Supplied records Start Marker
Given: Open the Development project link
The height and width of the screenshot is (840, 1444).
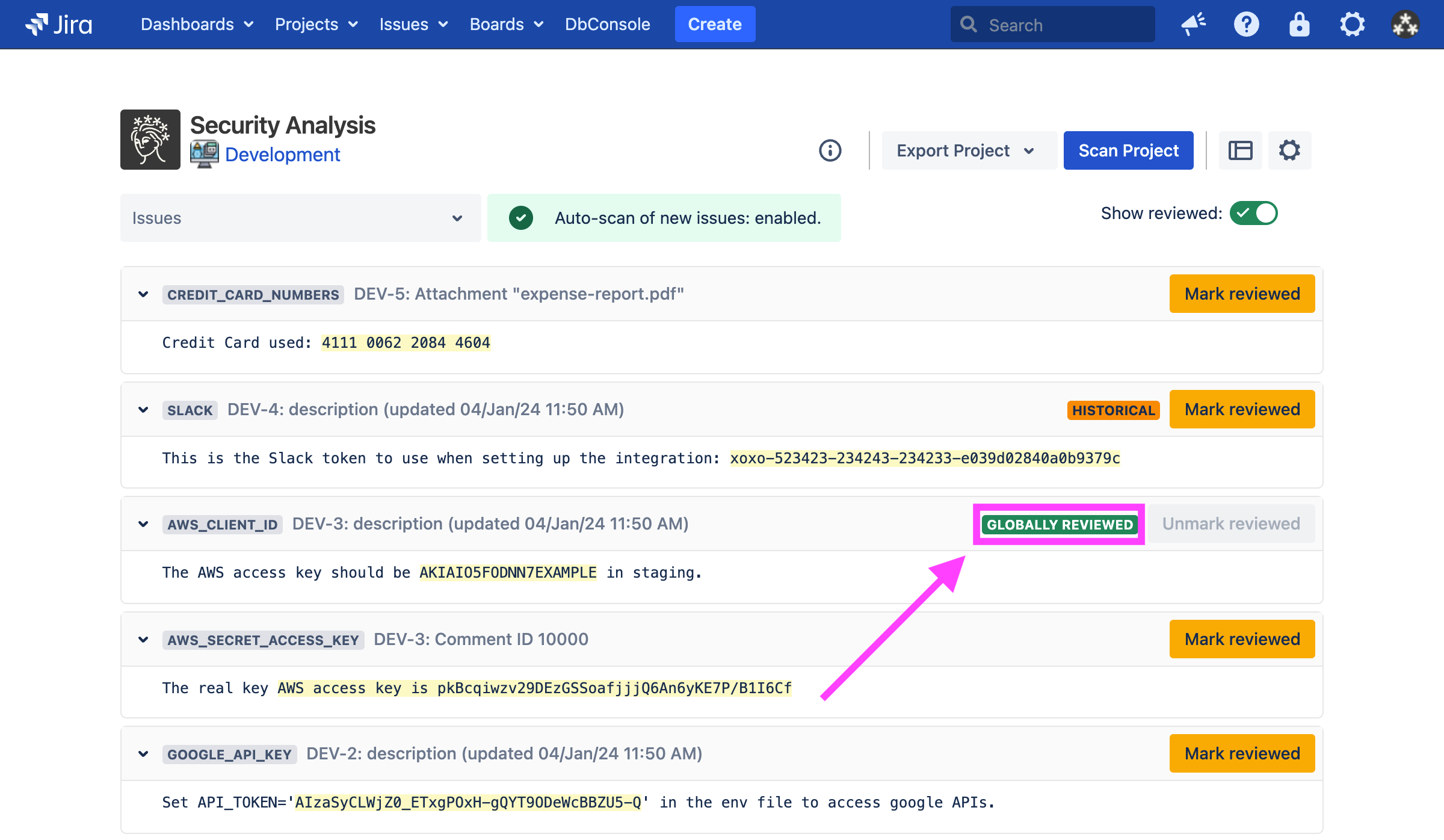Looking at the screenshot, I should click(x=282, y=155).
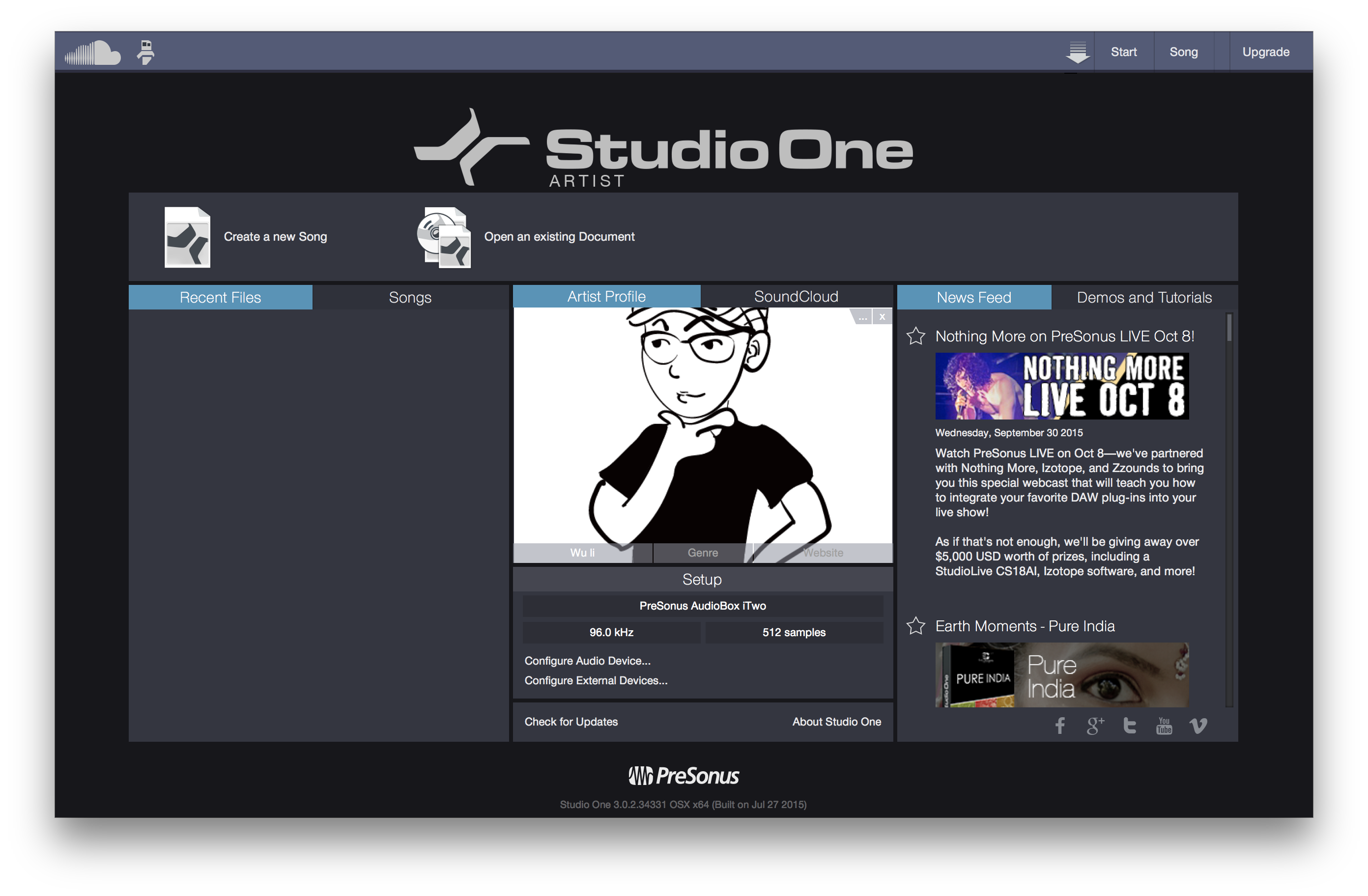Switch to the SoundCloud tab
Screen dimensions: 1368x896
(797, 296)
Supplied records End Marker
What is expected: Transcribe the records above exactly, without images.

Answer to this exercise:
Given: Open the Development project link
The height and width of the screenshot is (840, 1444).
Looking at the screenshot, I should click(x=282, y=155).
Switch to the SoundCloud tab
Screen dimensions: 1368x896
(797, 296)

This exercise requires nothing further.